In chapters that blend personal narrative and scholarship, Estreich restores disability to our narratives of technology. He also considers broader themes: the place of people with disabilities in a world built for the able; the echoes of eugenic history in the genomic present; and the equation of intellect and human value. Examining the stories we tell ourselves, the fables already creating our futures, Estreich argues that, given biotech that can select and shape who we are, we need to imagine, as broadly as possible, what it means to belong.
商品描述(中文翻譯)
如何新生物醫學技術——從產前檢測到基因編輯技術——要求我們重新思考誰算是人類以及歸屬的意義。
從下一代產前檢測、虛擬孩子到基因組編輯工具CRISPR-Cas9,新生物技術賦予我們前所未有的能力來預測和塑造未來的人。這種能力引發了一個關於歸屬的問題:我們將歡迎哪些人,哪些變異?當殘障人士的聲音幾乎缺席於這場對話時,我們如何將新的生物技術進展與殘障人士所獲得的真實但脆弱的利益相平衡?

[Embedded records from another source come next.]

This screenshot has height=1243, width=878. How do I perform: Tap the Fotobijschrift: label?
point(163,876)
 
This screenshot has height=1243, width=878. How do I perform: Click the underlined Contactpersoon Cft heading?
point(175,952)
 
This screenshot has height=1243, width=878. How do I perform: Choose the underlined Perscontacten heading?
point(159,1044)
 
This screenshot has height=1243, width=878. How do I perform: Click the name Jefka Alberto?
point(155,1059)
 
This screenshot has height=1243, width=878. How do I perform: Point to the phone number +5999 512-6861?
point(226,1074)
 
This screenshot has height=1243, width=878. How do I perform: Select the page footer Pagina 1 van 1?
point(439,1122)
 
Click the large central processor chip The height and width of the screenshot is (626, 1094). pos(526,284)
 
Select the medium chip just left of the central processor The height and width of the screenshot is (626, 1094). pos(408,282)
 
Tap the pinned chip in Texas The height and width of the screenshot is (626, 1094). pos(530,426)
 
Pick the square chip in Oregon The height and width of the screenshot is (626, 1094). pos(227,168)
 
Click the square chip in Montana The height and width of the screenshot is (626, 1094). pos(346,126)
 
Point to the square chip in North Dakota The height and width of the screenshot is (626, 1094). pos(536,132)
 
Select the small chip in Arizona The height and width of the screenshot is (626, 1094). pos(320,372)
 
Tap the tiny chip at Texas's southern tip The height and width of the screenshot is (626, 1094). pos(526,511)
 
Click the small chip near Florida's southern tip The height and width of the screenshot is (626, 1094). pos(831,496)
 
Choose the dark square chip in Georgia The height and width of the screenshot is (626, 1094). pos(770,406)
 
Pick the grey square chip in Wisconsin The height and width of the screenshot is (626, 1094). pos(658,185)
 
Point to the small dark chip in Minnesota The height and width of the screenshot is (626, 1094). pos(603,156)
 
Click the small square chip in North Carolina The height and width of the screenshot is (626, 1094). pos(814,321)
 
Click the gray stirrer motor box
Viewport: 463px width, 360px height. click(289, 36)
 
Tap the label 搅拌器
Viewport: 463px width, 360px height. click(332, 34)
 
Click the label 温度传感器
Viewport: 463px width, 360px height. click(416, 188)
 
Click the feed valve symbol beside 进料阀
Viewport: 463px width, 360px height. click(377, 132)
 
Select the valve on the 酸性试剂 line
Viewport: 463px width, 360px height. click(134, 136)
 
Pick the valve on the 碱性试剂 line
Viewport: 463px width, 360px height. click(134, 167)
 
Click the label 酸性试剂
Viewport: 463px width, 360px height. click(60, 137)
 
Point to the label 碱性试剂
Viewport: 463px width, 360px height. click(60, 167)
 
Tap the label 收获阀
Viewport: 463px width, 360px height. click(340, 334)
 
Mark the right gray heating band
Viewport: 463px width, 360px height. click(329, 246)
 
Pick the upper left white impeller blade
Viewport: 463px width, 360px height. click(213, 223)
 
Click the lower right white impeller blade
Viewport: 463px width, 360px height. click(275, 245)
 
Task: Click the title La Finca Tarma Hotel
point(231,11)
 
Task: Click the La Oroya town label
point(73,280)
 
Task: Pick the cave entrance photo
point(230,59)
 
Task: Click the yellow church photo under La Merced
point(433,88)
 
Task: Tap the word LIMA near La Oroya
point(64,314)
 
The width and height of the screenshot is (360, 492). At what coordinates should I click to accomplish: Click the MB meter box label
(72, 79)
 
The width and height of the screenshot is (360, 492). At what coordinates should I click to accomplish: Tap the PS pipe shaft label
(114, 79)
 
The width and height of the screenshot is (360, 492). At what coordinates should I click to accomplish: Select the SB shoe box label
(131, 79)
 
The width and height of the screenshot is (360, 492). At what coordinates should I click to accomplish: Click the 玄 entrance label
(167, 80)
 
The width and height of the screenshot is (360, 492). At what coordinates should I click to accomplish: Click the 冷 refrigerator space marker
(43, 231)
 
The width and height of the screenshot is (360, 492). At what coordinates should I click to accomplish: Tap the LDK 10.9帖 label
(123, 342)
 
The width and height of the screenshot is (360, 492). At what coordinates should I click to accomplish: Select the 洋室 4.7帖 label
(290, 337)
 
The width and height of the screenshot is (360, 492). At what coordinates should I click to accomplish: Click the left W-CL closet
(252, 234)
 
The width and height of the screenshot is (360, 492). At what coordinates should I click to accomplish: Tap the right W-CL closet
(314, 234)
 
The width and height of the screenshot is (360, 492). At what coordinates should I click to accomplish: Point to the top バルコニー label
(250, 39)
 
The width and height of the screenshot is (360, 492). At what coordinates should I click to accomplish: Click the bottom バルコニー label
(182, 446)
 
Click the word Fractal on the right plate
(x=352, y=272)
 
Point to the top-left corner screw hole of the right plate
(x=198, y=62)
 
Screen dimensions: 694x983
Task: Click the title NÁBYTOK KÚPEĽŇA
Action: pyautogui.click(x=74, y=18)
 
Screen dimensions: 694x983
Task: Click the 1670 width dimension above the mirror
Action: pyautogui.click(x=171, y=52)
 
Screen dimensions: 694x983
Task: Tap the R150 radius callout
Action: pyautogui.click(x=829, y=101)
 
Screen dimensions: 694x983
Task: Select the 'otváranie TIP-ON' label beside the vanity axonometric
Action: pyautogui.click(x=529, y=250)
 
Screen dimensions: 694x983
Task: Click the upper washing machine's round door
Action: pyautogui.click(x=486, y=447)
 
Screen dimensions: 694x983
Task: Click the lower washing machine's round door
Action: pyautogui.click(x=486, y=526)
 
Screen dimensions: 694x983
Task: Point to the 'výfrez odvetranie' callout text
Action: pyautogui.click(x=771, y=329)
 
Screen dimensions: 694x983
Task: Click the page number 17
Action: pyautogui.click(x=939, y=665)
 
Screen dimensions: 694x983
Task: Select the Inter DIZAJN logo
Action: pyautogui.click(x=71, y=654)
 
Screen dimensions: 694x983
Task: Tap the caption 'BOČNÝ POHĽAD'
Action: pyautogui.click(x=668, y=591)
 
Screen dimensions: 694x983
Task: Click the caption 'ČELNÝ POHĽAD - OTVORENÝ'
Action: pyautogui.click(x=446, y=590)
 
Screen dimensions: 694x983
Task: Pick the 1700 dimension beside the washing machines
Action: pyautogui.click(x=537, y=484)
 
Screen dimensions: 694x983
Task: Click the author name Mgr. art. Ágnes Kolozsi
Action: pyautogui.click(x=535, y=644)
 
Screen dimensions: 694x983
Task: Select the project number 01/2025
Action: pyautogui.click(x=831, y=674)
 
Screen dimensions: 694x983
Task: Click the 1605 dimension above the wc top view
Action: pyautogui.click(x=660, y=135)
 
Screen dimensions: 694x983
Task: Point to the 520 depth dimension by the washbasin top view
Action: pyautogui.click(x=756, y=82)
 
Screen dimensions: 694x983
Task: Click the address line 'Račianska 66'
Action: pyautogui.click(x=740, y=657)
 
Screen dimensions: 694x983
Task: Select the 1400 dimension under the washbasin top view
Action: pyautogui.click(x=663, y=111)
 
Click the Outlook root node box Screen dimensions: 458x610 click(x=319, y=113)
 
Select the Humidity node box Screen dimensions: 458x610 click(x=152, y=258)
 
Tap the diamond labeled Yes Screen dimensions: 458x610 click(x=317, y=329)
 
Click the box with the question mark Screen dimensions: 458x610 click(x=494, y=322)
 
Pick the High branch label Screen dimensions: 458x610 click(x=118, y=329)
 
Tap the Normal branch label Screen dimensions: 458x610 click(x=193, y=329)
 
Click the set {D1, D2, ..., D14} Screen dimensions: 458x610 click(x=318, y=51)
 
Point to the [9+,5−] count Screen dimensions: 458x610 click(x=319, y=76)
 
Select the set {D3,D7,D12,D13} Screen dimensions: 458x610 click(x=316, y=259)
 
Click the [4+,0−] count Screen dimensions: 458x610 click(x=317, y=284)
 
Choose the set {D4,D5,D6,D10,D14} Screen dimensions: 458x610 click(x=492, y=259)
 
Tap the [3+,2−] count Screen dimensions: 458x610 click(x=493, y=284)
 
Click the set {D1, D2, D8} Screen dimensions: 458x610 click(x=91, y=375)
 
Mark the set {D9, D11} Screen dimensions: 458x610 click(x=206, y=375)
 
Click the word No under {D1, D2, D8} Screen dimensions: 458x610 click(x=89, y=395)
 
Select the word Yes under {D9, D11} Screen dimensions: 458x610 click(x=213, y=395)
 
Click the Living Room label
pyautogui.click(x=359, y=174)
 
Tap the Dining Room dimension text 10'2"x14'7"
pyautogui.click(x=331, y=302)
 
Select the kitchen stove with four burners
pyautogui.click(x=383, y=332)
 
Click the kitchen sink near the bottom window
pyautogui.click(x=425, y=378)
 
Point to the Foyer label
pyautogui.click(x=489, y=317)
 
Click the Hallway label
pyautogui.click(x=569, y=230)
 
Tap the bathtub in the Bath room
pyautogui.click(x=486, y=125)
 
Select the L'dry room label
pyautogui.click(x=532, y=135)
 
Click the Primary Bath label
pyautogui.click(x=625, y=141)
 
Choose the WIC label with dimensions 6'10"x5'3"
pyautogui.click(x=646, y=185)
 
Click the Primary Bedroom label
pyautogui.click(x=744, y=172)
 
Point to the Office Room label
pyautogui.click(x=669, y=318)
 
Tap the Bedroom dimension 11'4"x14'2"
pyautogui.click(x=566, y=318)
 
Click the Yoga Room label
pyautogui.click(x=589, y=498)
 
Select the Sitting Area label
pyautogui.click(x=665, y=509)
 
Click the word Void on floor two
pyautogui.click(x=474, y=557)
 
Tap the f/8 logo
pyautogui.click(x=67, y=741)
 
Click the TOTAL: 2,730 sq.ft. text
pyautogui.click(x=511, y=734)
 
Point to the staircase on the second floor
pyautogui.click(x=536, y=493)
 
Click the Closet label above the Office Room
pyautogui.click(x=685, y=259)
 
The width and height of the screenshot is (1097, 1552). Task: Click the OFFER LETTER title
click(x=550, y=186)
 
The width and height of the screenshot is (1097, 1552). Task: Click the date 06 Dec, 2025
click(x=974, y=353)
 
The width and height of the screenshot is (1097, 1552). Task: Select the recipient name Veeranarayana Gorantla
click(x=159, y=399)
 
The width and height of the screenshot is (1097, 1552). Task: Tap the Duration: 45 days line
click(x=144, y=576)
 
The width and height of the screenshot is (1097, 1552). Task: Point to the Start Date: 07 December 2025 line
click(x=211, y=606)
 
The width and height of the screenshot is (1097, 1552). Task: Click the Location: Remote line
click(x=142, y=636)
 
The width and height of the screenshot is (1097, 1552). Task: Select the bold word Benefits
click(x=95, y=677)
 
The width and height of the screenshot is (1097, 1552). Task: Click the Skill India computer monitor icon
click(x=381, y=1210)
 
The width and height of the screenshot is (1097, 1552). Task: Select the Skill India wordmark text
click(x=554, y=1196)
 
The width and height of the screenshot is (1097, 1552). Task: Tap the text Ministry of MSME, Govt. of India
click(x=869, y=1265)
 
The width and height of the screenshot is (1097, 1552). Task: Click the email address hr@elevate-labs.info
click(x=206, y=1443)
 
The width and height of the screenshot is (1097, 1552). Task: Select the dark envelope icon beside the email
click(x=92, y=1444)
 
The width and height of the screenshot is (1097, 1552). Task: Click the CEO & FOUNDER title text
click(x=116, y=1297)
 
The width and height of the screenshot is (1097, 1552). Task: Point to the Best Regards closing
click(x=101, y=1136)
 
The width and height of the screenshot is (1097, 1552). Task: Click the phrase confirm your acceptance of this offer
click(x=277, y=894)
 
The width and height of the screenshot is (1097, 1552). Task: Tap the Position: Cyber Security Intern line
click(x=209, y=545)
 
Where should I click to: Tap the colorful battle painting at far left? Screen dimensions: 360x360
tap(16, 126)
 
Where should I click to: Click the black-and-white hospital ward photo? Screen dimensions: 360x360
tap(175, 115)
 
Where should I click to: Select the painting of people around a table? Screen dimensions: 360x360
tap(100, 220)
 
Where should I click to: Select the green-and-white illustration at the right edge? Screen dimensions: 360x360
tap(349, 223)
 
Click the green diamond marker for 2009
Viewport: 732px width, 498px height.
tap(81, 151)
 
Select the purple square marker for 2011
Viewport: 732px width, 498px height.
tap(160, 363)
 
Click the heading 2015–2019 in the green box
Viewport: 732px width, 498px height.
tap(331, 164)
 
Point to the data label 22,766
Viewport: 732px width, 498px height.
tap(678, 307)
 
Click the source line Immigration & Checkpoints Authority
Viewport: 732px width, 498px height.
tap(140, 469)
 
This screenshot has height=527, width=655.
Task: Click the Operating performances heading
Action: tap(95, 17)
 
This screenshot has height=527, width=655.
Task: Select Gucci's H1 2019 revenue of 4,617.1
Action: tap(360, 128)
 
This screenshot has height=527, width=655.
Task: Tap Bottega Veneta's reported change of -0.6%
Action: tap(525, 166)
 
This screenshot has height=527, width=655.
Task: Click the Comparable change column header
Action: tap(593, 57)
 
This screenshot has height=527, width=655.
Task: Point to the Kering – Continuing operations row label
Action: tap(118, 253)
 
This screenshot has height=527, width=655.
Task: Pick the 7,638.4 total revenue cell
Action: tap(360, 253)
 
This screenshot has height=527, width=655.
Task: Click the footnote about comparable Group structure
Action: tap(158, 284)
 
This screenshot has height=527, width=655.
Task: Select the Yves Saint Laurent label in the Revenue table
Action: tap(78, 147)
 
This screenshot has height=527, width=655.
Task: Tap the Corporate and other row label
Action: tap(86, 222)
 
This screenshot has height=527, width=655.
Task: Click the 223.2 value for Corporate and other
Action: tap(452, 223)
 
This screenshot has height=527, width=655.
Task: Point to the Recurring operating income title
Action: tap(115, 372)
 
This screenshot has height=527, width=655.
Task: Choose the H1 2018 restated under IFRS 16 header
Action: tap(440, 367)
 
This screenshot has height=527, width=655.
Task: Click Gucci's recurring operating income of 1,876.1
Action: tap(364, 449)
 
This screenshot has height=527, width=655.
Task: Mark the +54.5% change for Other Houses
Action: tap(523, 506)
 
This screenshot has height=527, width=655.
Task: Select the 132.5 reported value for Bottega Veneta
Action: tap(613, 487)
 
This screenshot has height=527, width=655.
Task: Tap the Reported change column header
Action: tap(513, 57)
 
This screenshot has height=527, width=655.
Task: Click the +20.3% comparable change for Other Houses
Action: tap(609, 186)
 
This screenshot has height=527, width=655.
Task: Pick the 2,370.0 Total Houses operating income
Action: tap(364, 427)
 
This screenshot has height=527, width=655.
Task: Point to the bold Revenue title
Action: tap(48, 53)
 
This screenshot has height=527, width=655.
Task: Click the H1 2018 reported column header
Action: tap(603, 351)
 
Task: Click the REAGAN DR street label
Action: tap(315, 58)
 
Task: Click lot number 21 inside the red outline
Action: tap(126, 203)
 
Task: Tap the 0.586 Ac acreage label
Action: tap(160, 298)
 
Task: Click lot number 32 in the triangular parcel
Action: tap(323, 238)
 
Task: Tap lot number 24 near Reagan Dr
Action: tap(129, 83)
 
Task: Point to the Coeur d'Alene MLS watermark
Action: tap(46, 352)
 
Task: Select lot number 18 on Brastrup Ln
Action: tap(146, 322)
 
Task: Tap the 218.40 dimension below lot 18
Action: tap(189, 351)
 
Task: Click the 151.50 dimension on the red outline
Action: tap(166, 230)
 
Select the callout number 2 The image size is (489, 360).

本書探討了這場對話,這是生物技術與殘障交匯的困難領域。在書中,喬治·艾斯特賴克(George Estreich)——一位獲獎的詩人和回憶錄作家,以及一位有唐氏症女兒的父親——深入探討了尖端生物技術的流行表現:廣告下一代產前檢測的網站、關於「三親 IVF」的特寫文章、一位科學家構建半合成細胞的回憶錄等等。正如艾斯特賴克所展示的,每一種新的生物技術應用都伴隨著一個有說服力的故事,這個故事最小化了缺點並承諾巨大的好處。在這個故事中,殘障人士既是無形的又是必不可少的:新技術的一個關鍵承諾是殘障將被修復或預防。
在融合個人敘事和學術研究的章節中,艾斯特賴克將殘障重新納入我們的技術敘事中。他還考慮了更廣泛的主題:殘障人士在為健全者建造的世界中的地位;優生學歷史在基因組當前的回聲;以及智力與人類價值的等式。通過檢視我們告訴自己的故事,那些已經在塑造我們未來的寓言,艾斯特賴克主張,鑑於生物技術能夠選擇和塑造我們是誰,我們需要盡可能廣泛地想像歸屬的意義。
作者簡介
George Estreich is the author of The Shape of the Eye: A Memoir. His writing has appeared in Tin House, the New York Times, Salon, and other publications. He teaches writing at Oregon State University.
作者簡介(中文翻譯)
喬治·艾斯特里奇(George Estreich)是《眼睛的形狀:回憶錄》(The Shape of the Eye: A Memoir)的作者。他的作品曾發表於《Tin House》、《紐約時報》(New York Times)、《Salon》等其他出版物。他在俄勒岡州立大學教授寫作。